* TASK INPUT *
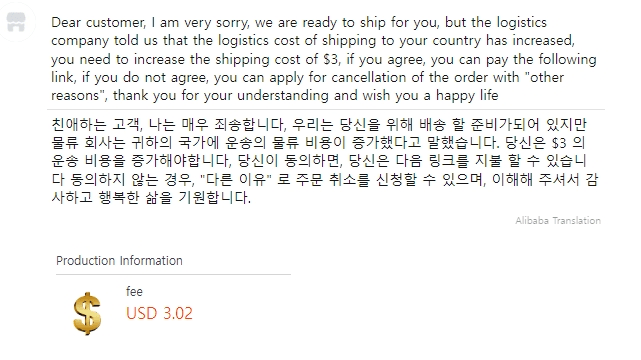Click the gold dollar sign product image
The image size is (641, 360).
[87, 313]
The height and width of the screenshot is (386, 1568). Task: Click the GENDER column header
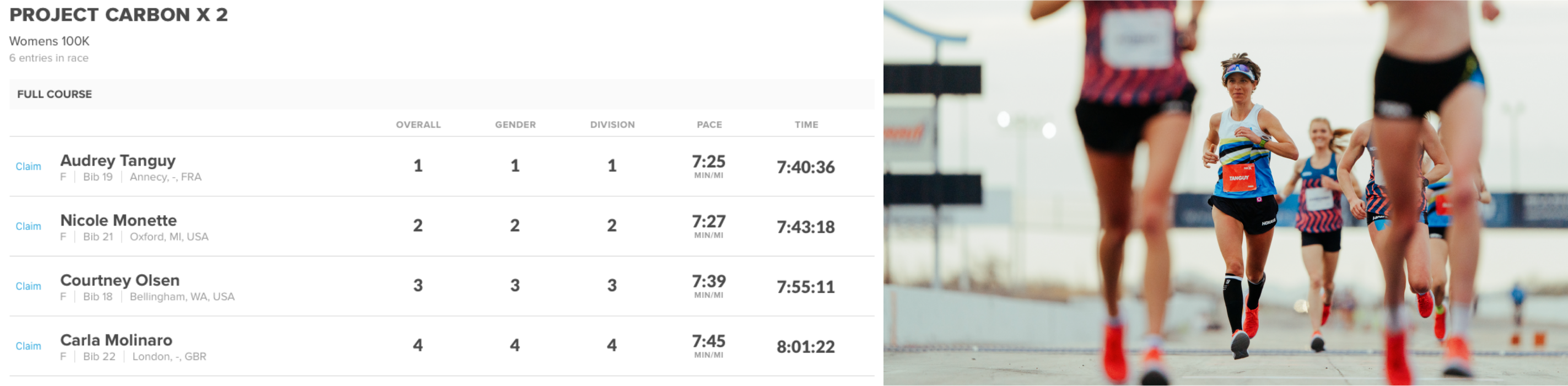click(515, 125)
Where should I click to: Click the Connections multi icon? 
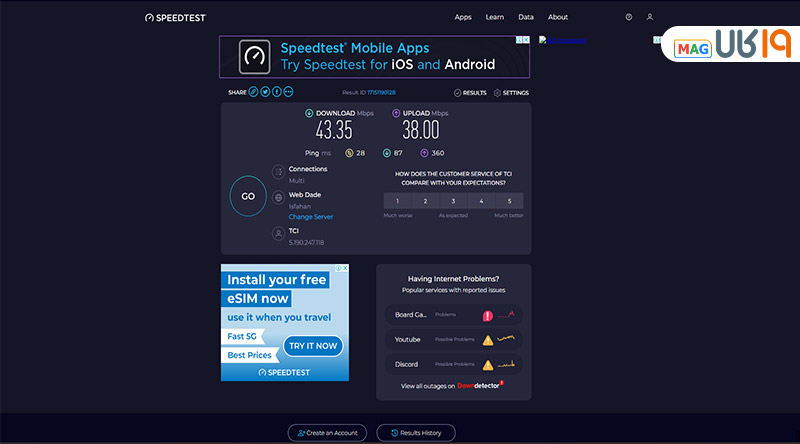(278, 173)
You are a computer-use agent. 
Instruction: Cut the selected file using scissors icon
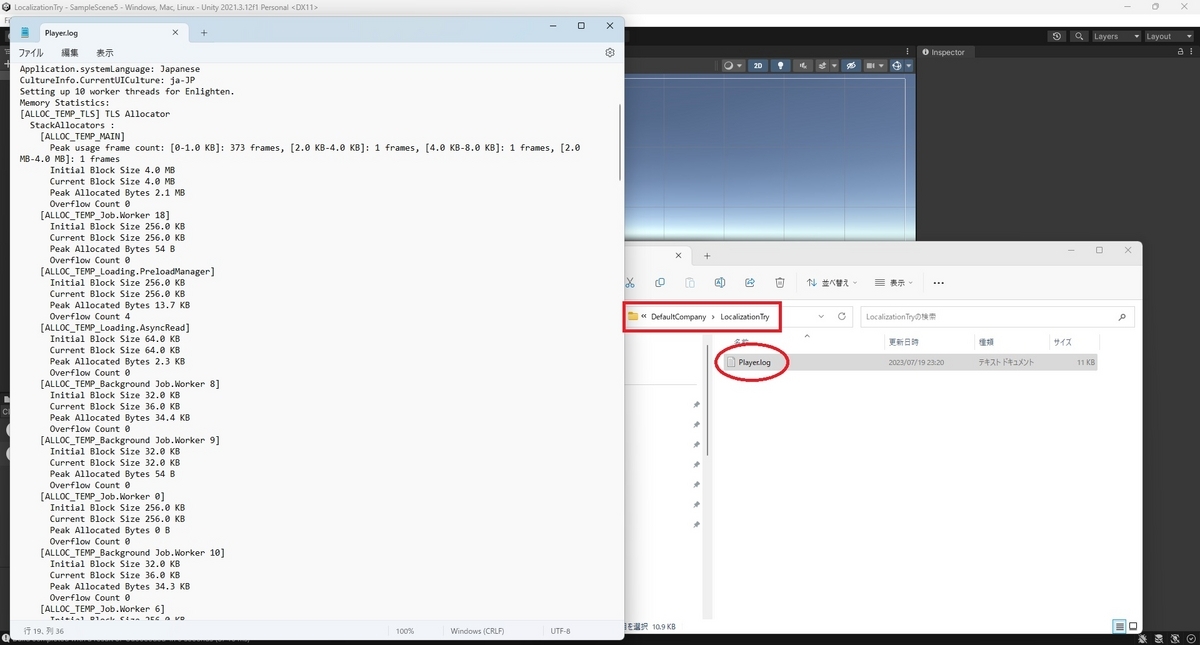(628, 282)
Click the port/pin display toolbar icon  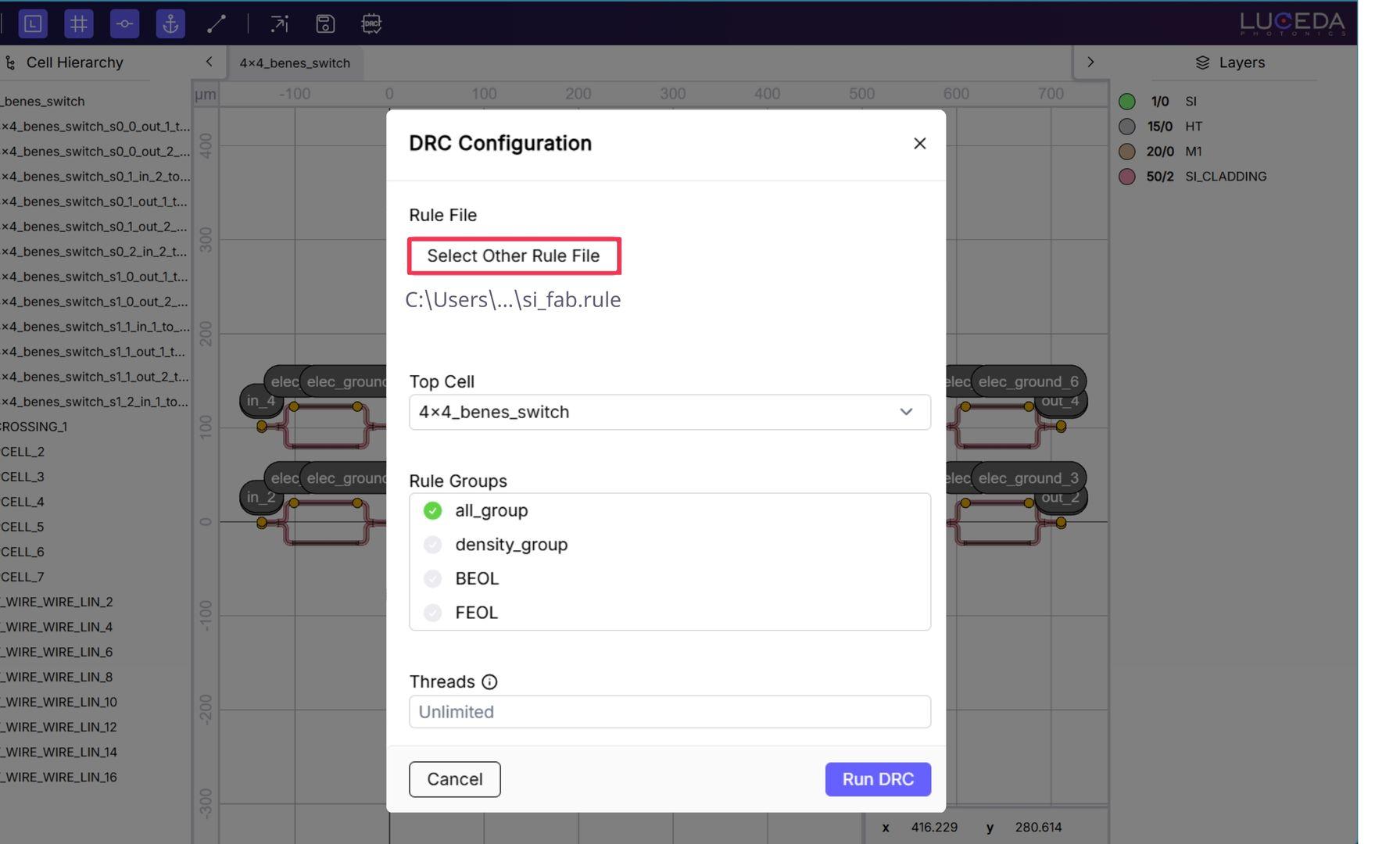tap(124, 23)
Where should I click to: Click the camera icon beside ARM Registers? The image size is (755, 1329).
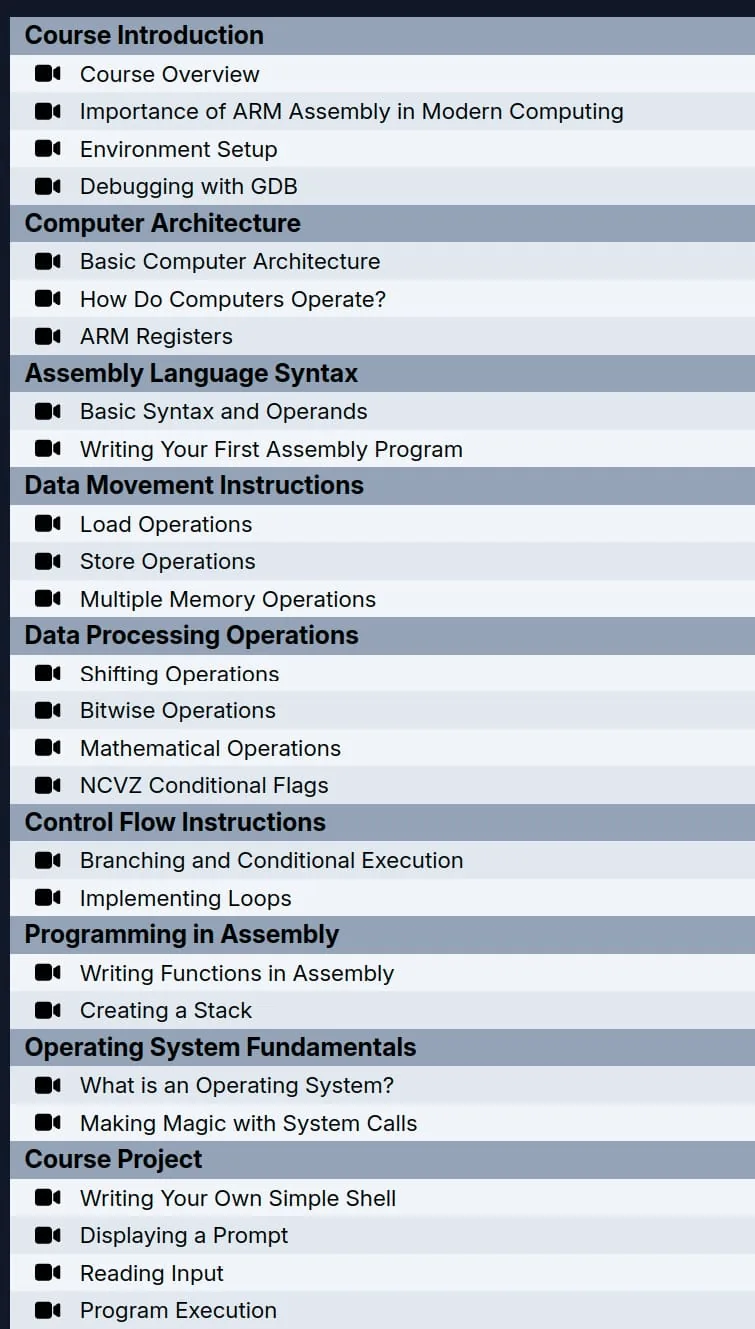tap(48, 336)
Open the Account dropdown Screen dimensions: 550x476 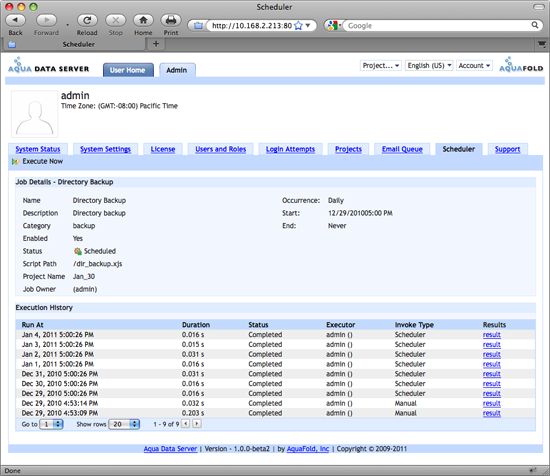474,66
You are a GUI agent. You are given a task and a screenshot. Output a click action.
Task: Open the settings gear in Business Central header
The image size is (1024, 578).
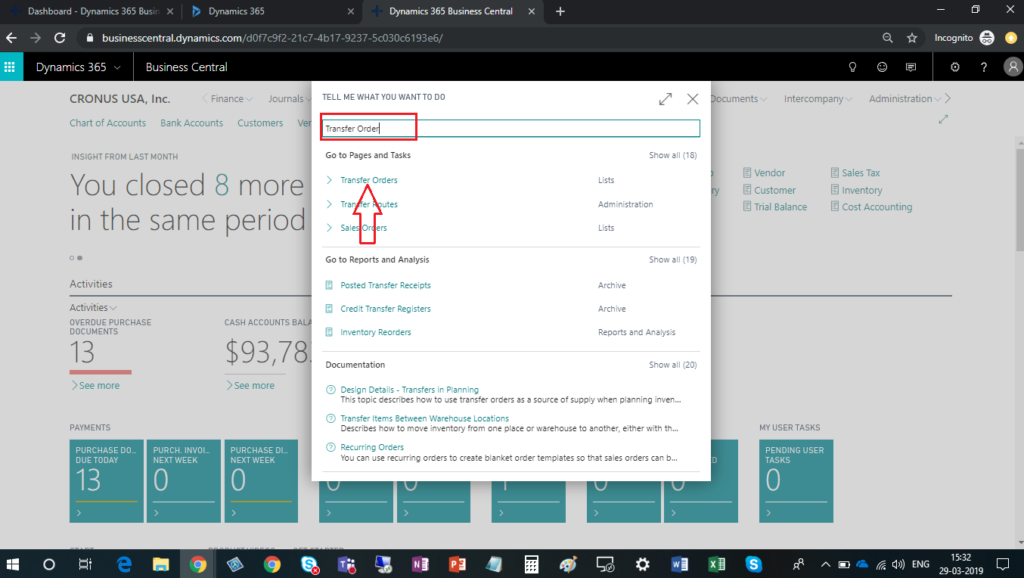pyautogui.click(x=955, y=67)
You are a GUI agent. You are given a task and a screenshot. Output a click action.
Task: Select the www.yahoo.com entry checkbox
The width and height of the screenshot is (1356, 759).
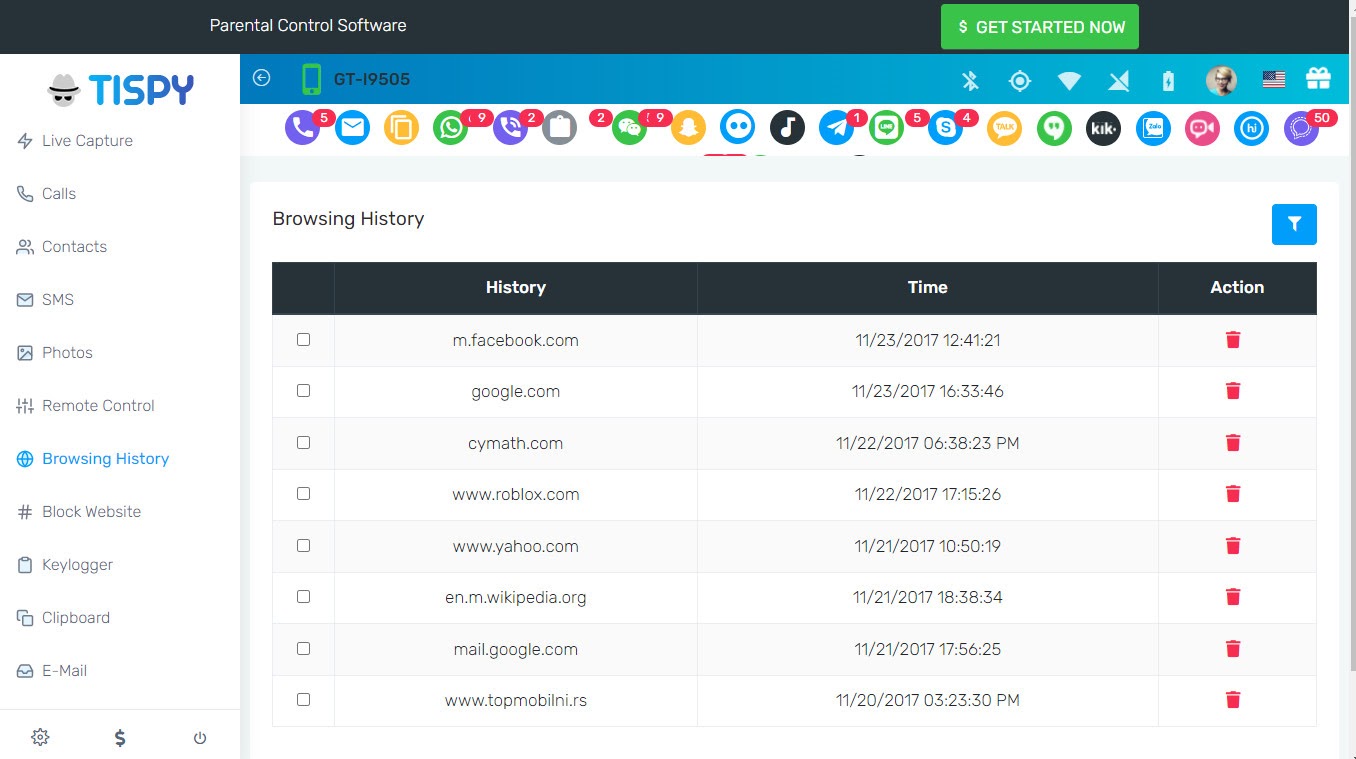(304, 546)
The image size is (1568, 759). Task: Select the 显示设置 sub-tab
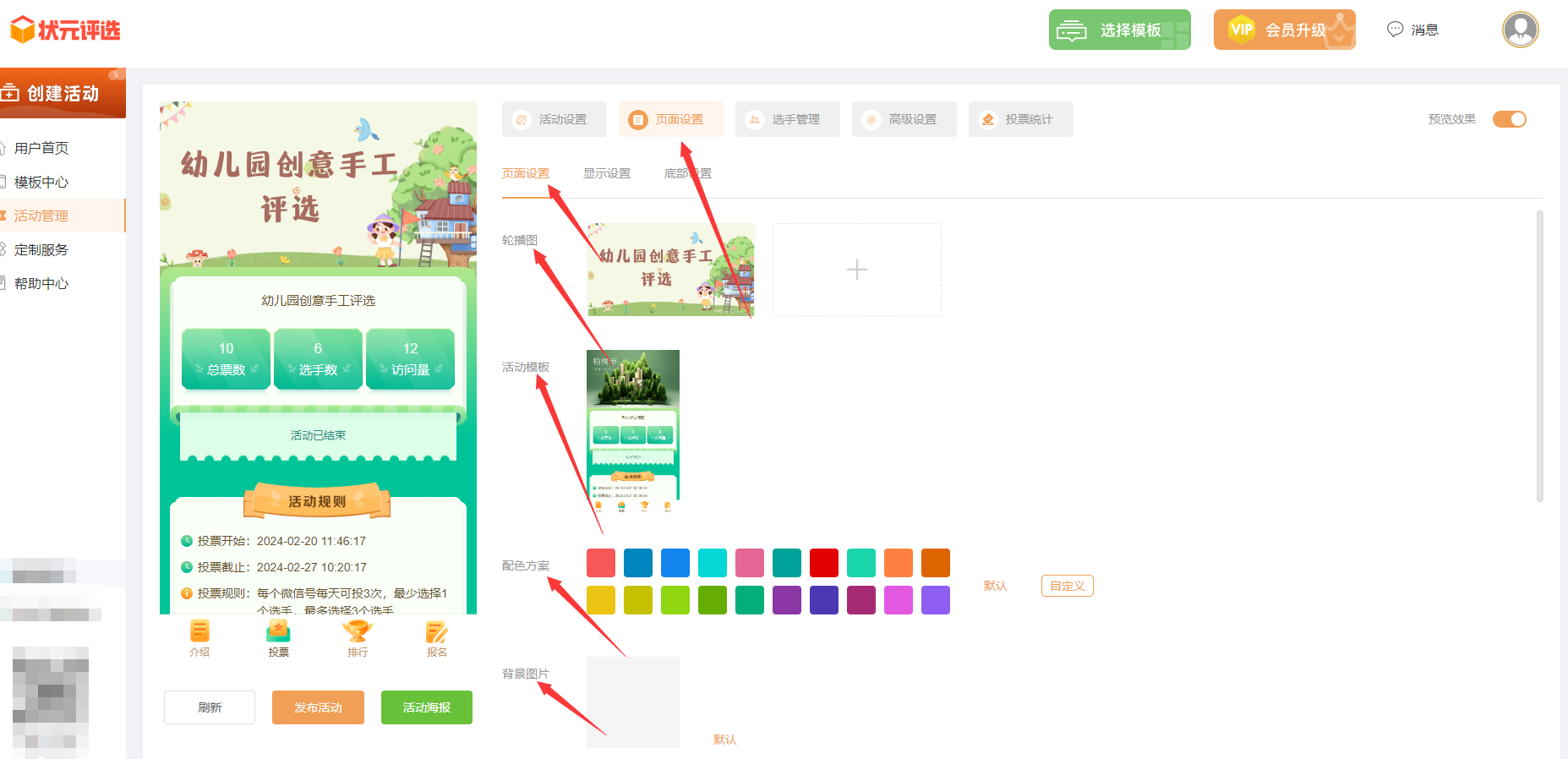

* EXERCISE DETAILS *
In the copy, only the lines from the one holding "The image size is (1024, 578)." through the end of the listing above should appear, retyped exactly, both ends included, with no pictures.

* RESPONSE AREA *
The image size is (1024, 578).
pyautogui.click(x=955, y=67)
You are a GUI agent. You are given a task and a screenshot. Output a click action.
Task: Select the www.yahoo.com entry checkbox
The width and height of the screenshot is (1356, 759).
(304, 546)
The image size is (1568, 759). Task: Select the 显示设置 sub-tab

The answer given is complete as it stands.